As for the demonstrations and threats loudly voiced by some local blacks, in the wake of the accusations against the Duke lacrosse students, the ad said: "We're turning up the volume in a moment when the most vulnerable among us are being asked to quiet down while we wait.

"To the students speaking individually and to the protesters making collective noise, thank you for not waiting and for making yourself heard."

This year, after all the charges have collapsed like a house of cards [pathetic simile] the campus lynch mob - including Duke University President Richard H. Brodhead - are backpedalling [lynch mob mounts bikes] swiftly and washing their hands like Pontius Pilate [while washing its hands like Pontius Pilate].

They deny ever saying the students were guilty. Of course not. They merely acted as if that was a foregone conclusion [cliche], while leaving themselves an escape hatch [cliche].

It's bad enough to be part of a lynch mob. It's worse to deny you're part of a lynch mob while standing there holding the rope in your hands [On bikes, washing hands like Pontius Pilate, holding rope.].

What is even more important than clearing the names of the three young men charged with a heinous crime is making sure the man responsible for this travesty of justice [cliche] - District Attorney Michael Nifong - pays the fullest price for what he did.

Members of the state bar association investigating Nifong need to understand this case is much bigger than Nifong.

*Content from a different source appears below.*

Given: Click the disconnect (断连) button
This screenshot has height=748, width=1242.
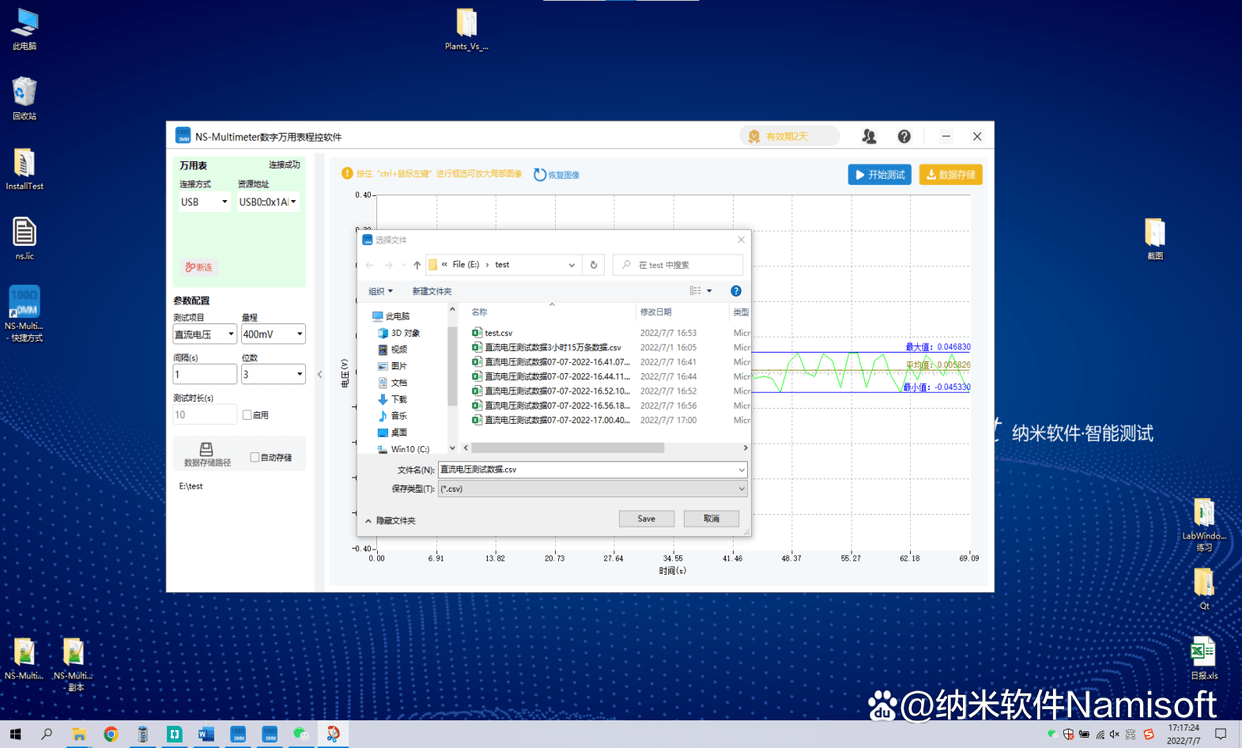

If prosecutors can drag people through the mud [cliche] and keep felony charges hanging over their heads [cliche; and redundant] , long after all the evidence says the opposite of what they were charged with, any of us, anywhere, can be put through a living hell [cliche] whenever it suits the whim [cliche] or the political agenda of a district attorney. [Content of this sentence patently untrue.]

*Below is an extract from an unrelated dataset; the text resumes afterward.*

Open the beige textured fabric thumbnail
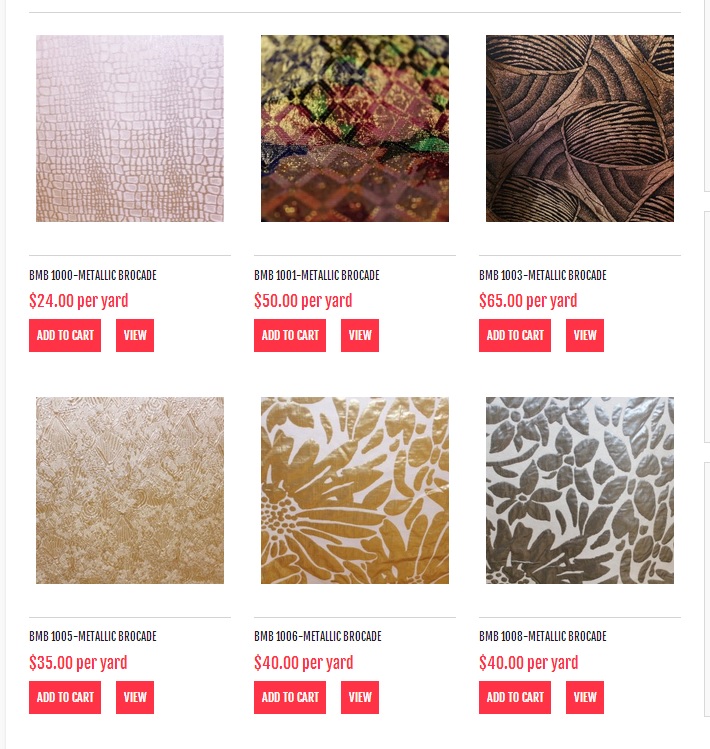This screenshot has width=710, height=749. click(x=130, y=491)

Much was made of the fact these Duke students came from affluent families.

Lucky for them - and for all of us.

Not everyone has an extra $1 million lying around to fight off false accusations. Their fight is our fight.

This case will send a message [cliche], one way or another, to prosecutors across this country. Either you can get away with dragging people through hell [cliche] without a speck of evidence [cliche] - and in defiance of other evidence - or you can't.

This case already has sent a message about the kinds of gutless lemmings [This is the sort of phrase for which Communist hacks were famous in the 'fifties.... running dogs... bourgeois lackeys... gutless lemmings... ] on our academic campuses, including some of our most prestigious institutions.